Check out our latest analysis for Synergy Innovation

roce
KOSDAQ:A048870 Return on Capital Employed December 23rd 2020

While the past is not representative of the future, it can be helpful to know how a company has performed historically, which is why we have this chart above. If you're interested in investigating Synergy Innovation's past further, check out this free graph of past earnings, revenue and cash flow.

The Trend Of ROCE

Synergy Innovation has recently broken into profitability so their prior investments seem to be paying off. About four years ago the company was generating losses but things have turned around because it's now earning 4.3% on its capital. Not only that, but the company is utilizing 135% more capital than before, but that's to be expected from a company trying to break into profitability. This can tell us that the company has plenty of reinvestment opportunities that are able to generate higher returns.

In Conclusion...

Long story short, we're delighted to see that Synergy Innovation's reinvestment activities have paid off and the company is now profitable.
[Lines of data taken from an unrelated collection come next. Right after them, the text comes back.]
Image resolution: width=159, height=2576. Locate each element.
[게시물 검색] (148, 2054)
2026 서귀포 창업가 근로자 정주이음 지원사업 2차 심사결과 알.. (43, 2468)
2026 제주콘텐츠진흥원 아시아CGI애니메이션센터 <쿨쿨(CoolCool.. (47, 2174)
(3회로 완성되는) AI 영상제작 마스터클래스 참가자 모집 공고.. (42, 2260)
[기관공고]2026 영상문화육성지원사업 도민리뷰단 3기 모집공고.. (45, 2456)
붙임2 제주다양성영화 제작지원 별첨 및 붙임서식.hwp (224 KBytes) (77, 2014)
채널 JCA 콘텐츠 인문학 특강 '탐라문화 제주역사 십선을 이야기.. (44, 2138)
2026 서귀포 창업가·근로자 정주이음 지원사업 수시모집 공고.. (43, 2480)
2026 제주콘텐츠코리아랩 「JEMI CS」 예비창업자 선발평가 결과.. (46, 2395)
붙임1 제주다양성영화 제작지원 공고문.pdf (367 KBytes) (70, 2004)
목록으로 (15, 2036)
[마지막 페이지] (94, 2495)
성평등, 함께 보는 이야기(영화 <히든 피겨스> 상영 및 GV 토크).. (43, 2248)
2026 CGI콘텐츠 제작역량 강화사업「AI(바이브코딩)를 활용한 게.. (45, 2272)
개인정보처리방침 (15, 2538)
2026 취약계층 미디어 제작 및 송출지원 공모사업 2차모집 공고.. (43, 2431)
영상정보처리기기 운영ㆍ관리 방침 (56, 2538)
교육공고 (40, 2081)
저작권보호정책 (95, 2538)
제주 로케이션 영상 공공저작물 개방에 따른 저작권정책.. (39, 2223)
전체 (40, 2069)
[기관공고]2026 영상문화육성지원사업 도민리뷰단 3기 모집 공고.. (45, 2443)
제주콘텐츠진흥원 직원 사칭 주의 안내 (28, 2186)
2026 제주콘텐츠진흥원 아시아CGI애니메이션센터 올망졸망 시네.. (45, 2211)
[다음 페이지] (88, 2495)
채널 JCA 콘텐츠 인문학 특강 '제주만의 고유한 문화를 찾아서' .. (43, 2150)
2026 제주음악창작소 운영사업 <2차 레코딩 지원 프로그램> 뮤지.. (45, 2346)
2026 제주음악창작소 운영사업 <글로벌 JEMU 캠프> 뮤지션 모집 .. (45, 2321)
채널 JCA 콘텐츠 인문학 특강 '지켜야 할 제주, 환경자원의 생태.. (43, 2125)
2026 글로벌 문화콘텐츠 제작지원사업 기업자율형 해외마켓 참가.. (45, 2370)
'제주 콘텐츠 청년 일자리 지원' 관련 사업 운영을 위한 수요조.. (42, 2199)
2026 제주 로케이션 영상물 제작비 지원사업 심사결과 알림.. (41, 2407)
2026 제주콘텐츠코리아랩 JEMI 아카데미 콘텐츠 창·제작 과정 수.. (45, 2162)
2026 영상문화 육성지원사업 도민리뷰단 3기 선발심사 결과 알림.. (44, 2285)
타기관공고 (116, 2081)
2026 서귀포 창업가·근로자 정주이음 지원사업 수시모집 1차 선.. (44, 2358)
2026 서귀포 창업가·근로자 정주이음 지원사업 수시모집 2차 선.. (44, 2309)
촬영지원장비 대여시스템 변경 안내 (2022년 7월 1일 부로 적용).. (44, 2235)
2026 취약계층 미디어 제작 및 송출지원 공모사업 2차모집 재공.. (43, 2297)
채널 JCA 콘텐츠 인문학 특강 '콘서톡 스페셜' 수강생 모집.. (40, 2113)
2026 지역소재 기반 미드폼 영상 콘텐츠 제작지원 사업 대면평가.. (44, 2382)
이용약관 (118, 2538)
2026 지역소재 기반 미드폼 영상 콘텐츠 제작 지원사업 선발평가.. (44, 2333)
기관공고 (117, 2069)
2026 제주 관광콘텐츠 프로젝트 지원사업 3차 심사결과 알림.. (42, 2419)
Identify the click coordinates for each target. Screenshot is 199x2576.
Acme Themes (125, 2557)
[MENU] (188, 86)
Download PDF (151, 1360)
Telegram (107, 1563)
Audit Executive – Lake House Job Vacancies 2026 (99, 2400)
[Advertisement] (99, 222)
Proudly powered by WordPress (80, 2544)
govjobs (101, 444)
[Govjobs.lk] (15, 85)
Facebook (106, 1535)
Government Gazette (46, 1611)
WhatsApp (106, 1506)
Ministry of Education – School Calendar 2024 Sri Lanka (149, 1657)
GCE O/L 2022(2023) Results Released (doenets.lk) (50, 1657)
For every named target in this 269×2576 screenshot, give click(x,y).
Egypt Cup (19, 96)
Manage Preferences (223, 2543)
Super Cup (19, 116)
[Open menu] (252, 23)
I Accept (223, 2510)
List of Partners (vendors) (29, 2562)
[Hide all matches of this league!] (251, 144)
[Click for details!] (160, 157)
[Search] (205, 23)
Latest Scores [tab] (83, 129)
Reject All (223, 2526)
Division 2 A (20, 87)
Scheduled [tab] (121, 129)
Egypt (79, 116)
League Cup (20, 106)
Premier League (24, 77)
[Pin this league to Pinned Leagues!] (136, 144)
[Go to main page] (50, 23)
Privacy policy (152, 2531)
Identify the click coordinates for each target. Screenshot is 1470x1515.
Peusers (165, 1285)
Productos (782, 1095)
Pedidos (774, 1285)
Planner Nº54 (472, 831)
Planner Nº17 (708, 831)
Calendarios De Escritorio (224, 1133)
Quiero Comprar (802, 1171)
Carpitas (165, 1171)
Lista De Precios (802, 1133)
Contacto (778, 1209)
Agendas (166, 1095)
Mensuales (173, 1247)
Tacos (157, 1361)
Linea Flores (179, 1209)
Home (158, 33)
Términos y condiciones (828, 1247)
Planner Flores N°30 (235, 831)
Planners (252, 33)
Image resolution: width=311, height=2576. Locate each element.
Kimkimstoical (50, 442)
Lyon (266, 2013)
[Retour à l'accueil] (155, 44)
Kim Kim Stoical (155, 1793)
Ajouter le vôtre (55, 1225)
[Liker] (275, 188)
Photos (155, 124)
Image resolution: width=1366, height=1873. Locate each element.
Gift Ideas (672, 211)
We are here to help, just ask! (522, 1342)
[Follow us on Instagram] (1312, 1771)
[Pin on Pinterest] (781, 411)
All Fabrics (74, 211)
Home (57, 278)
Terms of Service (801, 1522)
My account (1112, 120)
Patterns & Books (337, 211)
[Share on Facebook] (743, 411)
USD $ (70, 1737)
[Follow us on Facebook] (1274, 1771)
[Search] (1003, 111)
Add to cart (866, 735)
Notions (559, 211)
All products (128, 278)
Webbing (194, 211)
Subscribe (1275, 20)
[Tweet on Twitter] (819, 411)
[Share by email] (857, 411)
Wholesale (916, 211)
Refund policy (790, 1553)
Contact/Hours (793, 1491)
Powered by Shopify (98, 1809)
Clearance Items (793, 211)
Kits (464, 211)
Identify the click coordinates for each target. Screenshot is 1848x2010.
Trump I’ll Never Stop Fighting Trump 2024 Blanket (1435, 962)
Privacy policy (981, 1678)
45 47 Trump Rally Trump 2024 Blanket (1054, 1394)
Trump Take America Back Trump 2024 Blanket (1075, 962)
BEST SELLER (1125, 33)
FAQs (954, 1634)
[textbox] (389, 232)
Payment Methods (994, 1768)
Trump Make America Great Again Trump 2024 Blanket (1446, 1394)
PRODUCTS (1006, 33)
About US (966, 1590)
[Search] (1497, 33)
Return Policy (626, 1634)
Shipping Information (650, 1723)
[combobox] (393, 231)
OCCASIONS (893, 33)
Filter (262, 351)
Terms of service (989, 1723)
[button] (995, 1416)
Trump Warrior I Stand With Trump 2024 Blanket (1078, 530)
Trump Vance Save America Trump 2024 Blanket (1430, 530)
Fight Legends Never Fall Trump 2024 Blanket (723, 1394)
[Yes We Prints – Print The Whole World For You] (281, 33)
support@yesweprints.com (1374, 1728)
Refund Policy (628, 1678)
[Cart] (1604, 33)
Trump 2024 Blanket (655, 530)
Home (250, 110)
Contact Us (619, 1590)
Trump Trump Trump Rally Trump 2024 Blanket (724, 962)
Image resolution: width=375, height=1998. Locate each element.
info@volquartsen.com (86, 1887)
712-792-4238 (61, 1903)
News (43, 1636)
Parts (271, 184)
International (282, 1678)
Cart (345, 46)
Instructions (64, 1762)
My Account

Given the stock has declined 64% in the last five years, this could be a good investment if the valuation and other metrics are also appealing. So researching this company further and determining whether or not these trends will continue seems justified.

If you want to continue researching Synergy Innovation, you might be interested to know about the 1 warning sign that our analysis has discovered.

While Synergy Innovation may not currently earn the highest returns, we've compiled a list of companies that currently earn more than 25% return on equity. Check out this free list here.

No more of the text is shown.